An overlapping circles grid is a geometric pattern of repeating, overlapping circles of an equal radius in two-dimensional space. Commonly, designs are based on circles centered on triangles (with the simple, two circle form named vesica piscis) or on the square lattice pattern of points.

Patterns of seven overlapping circles appear in historical artefacts from the 7th century BC onwards; they become a frequently used ornament in the Roman Empire period, and survive into medieval artistic traditions both in Islamic art (girih decorations) and in Gothic art. The name "Flower of Life" is given to the overlapping circles pattern in New Age publications.

Of special interest is the six petal rosette derived from the "seven overlapping circles" pattern, also known as "Sun of the Alps" from its frequent use in alpine folk art in the 17th and 18th century.

Triangular grid of overlapping circles 

The triangular lattice form, with circle radii equal to their separation is called a seven overlapping circles grid. It contains 6 circles intersecting at a point, with a 7th circle centered on that intersection.

Overlapping circles with similar geometrical constructions have been used infrequently in various of the decorative arts since ancient times. The pattern has found a wide range of usage in popular culture, in fashion, jewelry, tattoos and decorative products.

Cultural significance

Near East
The oldest known occurrence of the "overlapping circles" pattern is dated to the 7th or 6th century BCE, 
found on the threshold of the palace of Assyrian king Aššur-bāni-apli in Dur Šarrukin (now in the Louvre).

The design becomes more widespread in the early centuries of the Common Era.
One early example are five patterns of 19 overlapping circles drawn on the granite columns at the Temple of Osiris in Abydos, Egypt, and a further five on column opposite the building. They are drawn in red ochre and some are very faint and difficult to distinguish.
The patterns are graffiti, and not found in natively Egyptian ornaments. They are mostly dated to the early centuries of the Christian Era 
although medieval or even modern (early 20th century) origin cannot be ruled out with certainty, as the drawings are not mentioned in the extensive listings of graffiti at the temple compiled by Margaret Murray in 1904.

*PROBLEM SET*:
[1] In the overlapping circles passage, where was the oldest known occurrence of the pattern found?
[2] Put the lines of the records into a numbered list, starting with the line that contains "The width and height of the screenshot is (1512, 812)." and going on through the line that contains "will [214, 32].", with blank lines left out.

*MATERIAL SUPPLIED*:
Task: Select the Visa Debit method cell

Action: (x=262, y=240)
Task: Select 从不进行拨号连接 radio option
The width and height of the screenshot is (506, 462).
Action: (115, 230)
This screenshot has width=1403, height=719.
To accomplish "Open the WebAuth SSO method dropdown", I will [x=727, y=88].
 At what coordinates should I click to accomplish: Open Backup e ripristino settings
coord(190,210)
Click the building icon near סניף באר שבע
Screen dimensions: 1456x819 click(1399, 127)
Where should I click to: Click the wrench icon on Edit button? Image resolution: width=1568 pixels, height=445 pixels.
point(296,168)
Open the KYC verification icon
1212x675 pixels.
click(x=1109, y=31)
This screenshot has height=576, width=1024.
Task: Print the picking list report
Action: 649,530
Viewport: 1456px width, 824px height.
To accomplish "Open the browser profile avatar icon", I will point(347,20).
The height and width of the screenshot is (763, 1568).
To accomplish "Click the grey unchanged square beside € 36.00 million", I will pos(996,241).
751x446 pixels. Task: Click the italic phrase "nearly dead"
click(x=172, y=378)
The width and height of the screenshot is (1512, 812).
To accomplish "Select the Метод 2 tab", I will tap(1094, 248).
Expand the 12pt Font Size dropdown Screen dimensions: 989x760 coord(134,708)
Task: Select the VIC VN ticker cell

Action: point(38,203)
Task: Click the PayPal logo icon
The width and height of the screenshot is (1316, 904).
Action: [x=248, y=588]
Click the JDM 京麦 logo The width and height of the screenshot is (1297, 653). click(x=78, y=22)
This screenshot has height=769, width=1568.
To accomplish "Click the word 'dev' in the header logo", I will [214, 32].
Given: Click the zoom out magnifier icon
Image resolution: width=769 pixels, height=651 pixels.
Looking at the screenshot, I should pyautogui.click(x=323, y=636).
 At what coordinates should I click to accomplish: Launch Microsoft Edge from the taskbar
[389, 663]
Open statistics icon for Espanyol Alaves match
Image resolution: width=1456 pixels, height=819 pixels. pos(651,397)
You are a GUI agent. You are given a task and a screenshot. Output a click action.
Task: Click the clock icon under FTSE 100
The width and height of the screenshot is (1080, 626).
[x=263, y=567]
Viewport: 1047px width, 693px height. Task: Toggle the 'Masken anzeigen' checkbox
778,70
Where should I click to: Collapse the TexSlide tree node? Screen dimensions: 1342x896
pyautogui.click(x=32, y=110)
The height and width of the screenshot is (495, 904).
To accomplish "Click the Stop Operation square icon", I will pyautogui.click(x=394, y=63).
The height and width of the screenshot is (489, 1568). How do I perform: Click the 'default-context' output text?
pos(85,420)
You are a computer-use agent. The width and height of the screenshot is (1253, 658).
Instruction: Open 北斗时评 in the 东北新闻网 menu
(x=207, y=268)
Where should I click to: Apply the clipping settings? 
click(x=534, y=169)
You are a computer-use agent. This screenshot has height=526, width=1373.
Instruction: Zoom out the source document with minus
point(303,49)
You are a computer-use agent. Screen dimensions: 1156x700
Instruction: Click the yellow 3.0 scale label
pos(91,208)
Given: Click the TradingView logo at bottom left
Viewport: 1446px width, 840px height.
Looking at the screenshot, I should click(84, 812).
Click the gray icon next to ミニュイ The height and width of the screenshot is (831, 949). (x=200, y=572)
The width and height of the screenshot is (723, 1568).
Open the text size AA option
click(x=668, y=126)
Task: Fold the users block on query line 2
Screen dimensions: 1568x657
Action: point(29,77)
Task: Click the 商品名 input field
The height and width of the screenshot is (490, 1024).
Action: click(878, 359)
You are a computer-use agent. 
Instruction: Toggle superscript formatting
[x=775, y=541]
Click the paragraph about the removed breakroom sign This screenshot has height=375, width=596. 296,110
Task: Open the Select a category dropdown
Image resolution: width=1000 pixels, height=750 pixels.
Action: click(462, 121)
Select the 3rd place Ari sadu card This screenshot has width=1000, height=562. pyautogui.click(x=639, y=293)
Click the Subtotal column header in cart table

*ANSWERS TO THE TASKS*:
[1] It was found on the threshold of the palace of Assyrian king Aššur-bāni-apli in Dur Šarrukin.

[2]
1. The width and height of the screenshot is (1512, 812).
2. To accomplish "Select the Метод 2 tab", I will tap(1094, 248).
3. Expand the 12pt Font Size dropdown Screen dimensions: 989x760 coord(134,708)
4. Task: Select the VIC VN ticker cell
5. Action: point(38,203)
6. Task: Click the PayPal logo icon
7. The width and height of the screenshot is (1316, 904).
8. Action: [x=248, y=588]
9. Click the JDM 京麦 logo The width and height of the screenshot is (1297, 653). click(x=78, y=22)
10. This screenshot has height=769, width=1568.
11. To accomplish "Click the word 'dev' in the header logo", I will [214, 32].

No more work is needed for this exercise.